## [THE TASK]
Reproduce the part of the data that opens with the line containing "You are a computer-use agent. The" and closes with the line containing "[1423, 742]", swapping "Instruction" for "Task" and leaving everything else unchanged.

## [SUPPLIED MATERIAL]

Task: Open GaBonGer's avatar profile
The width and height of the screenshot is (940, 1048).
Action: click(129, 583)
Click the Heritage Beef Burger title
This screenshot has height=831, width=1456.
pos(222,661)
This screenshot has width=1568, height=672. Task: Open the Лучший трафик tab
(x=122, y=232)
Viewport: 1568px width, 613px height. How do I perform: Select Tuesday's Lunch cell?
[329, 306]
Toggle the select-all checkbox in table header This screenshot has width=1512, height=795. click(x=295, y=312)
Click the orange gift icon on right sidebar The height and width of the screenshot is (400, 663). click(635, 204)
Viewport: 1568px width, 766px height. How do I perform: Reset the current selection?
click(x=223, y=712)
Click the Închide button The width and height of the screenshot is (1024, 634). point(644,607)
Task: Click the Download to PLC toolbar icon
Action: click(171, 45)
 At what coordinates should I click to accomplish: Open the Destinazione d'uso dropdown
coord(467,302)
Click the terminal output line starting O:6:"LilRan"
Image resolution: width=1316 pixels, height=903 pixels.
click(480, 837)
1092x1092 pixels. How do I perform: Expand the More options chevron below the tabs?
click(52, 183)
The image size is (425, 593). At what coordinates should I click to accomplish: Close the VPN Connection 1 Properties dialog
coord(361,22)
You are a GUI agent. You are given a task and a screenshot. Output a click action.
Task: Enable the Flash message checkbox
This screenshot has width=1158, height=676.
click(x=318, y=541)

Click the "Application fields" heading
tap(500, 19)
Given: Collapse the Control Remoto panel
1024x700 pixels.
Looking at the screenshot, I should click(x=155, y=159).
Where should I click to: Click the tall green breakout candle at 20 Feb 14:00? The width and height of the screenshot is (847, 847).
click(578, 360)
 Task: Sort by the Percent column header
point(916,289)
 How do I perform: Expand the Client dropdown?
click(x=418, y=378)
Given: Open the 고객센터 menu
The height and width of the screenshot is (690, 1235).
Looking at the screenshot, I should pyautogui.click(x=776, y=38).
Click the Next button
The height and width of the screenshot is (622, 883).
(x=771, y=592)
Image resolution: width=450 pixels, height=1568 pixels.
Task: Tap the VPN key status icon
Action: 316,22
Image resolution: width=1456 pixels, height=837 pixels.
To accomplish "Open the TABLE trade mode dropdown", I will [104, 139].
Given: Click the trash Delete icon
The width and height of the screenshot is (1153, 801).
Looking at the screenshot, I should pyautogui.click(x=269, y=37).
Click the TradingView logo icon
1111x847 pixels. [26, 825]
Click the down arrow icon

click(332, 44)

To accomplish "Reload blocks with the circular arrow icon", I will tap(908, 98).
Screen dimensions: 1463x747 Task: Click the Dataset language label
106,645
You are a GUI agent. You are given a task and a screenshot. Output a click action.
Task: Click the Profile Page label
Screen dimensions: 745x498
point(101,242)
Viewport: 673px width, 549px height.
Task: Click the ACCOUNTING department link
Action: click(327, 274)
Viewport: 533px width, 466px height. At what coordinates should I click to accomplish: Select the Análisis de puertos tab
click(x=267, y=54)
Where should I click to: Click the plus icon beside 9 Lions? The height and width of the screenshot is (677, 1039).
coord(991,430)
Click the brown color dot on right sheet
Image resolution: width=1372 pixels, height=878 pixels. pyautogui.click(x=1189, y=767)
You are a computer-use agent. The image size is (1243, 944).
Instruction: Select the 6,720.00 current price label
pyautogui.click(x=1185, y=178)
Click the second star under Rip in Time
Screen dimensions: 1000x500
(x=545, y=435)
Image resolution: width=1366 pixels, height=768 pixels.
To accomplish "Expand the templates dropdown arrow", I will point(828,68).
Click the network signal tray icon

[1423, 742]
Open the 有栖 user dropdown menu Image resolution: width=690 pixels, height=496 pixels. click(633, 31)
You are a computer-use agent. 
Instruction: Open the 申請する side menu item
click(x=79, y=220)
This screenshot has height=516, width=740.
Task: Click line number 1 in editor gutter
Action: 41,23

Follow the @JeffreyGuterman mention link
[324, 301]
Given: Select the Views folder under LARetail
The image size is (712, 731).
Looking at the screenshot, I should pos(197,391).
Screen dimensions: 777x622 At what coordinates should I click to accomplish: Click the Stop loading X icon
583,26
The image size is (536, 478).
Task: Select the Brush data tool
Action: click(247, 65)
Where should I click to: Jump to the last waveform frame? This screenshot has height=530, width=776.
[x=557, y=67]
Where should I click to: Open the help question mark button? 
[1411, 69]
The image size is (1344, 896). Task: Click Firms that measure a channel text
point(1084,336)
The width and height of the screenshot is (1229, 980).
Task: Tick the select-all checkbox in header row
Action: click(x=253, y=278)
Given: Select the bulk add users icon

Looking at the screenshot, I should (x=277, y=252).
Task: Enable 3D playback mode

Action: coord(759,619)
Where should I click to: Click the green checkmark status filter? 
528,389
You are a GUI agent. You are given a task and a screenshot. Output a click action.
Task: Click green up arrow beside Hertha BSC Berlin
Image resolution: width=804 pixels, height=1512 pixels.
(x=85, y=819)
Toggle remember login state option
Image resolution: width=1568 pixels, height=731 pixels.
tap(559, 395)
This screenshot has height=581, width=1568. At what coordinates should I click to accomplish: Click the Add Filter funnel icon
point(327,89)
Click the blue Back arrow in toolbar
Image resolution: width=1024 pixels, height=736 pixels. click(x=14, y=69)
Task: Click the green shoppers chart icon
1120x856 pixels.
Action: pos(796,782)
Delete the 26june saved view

## [TASK OUTPUT]
You are a computer-use agent. The image size is (1243, 944).
Task: Select the 6,720.00 current price label
pyautogui.click(x=1185, y=178)
Click the second star under Rip in Time
Screen dimensions: 1000x500
(x=545, y=435)
Image resolution: width=1366 pixels, height=768 pixels.
To accomplish "Expand the templates dropdown arrow", I will point(828,68).
Click the network signal tray icon

[1423, 742]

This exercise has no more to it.